The reduction of activity in the Putamen and Calcarine further suggests that it may present characteristic neuroimaging manifestations specific to male patients phenomenon warranting further investigation across larger sample sizes.
Although depressed patients were excluded from this study, mood-related alterations in brain function persisted, indicating that insomnia among male patients remained somewhat associated with negative emotions or psychological factors.

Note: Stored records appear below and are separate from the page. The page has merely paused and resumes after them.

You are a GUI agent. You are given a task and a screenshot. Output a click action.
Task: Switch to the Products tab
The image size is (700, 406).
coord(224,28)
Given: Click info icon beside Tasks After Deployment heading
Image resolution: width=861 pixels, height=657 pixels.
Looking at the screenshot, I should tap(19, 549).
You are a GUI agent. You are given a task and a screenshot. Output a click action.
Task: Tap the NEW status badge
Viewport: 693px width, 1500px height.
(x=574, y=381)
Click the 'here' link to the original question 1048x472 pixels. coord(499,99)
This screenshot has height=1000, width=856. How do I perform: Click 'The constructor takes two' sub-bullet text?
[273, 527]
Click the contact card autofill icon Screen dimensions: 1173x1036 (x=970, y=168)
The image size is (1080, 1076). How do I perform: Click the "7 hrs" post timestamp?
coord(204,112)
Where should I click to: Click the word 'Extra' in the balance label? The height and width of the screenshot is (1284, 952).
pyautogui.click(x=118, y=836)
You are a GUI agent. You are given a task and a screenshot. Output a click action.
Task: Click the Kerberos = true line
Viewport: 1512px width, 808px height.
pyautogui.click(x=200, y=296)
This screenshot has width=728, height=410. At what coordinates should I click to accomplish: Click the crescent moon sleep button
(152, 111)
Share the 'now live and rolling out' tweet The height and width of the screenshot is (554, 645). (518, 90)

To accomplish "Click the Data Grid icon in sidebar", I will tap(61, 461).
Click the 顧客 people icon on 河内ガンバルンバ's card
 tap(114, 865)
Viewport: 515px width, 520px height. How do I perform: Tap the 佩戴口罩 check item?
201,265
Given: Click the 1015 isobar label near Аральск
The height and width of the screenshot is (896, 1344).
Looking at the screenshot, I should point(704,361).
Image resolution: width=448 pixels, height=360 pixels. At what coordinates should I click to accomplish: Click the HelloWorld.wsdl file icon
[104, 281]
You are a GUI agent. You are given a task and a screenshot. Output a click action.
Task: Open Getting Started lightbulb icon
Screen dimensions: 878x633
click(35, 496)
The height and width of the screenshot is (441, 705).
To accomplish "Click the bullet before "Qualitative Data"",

The multimodal approach employed here offers a more comprehensive perspective. However, it is important to note that this study was conducted at a single center, and multicenter investigations could enhance diagnostic efficacy. The relatively small sample size and exclusive inclusion of male participants may somewhat limit the generalizability of the findings. Including female subjects would provide broader representation and insights into gender differences, and in terms of imaging acquisition parameters, the relatively short scan duration and specific TR settings may have certain impacts on the calculation accuracy of ALFF and ReHo metrics. Future studies employing optimized imaging parameters and a higher field MRI scanner would help improve the reliability of measurement results.
Conclusion
In summary, results derived from rs-fMRI revealed reduced ALFF values in the Precentral_R and increased ALFF values in the Cerebelum_6_R and Temporal_Inf_L. The increased ReHo values were observed in the Temporal_Inf_L, Cerebelum_6_R, and Hippocampus_R, while decreased ReHo values were observed in the Putamen_L, Insula_R, and Calcarine_R, among male patients diagnosed with primary insomnia. Furthermore, abnormal activities within the cerebral regions associated with emotional activity may serve as a distinctive neuroimaging feature for male individuals experiencing primary insomnia. These findings provide important information about the neurobiological mechanisms and neuroimaging features of primary insomnia in men.